How To Share Files Between EC2 Instances
Scaling your web servers to handle more traffic, setting up a redundant web hosting infrastructure and building a reliable mail server are a few reasons to share files between EC2 instances. Some factors you would want to consider when choosing how to share files between your EC2 instances are:
- Ease-of-use: how much setup does it take?
- Performance: how quickly will all EC2 instances get the updated data?
- Reliability: how safe is your data?
- Maintenance overhead: how much ongoing maintenance is required?
Here are a few common ways to share files between EC2 instances.
1. rsync + cron
rsync is a standard tool that you can use to copy files between your EC2 instances. It copies files in one direction: from a source instance to a destination instance. If you have two EC2 instances with different updates each, you need to run two rsyncs (one in each direction) to synchronize both instances.
In a primary-replica configuration, where there is only one primary instance that handles both reads and writes and all other instances are read-only replicas, you only need to setup rsync between every replica EC2 instance with the primary instance.
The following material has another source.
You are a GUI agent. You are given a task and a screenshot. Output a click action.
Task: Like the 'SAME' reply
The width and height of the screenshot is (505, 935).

The primary instance can become a performance bottleneck when there is a large number of writes, and it is also a single point of failure.
Sharing files with rsync for a primary-replica configuration
In a peer-to-peer configuration, where all EC2 instances handle both reads and writes to maximize the upload bandwidth and to reduce the risk of single point of failure, the rsync setup is more complicated. You will need to make sure updates from each EC2 instance are propagated to all other EC2 instances.
Sharing files with rsync for a peer-to-peer configuration
One not commonly known drawback of rsync is that directory renaming is not atomic. This means that a directory move from A to B involves 3 steps: creating a new directory B, copying files from A to B, and deleting the old directory A. If any file is added or updated during the move, you may not see the new files at the destination since the process is not atomic.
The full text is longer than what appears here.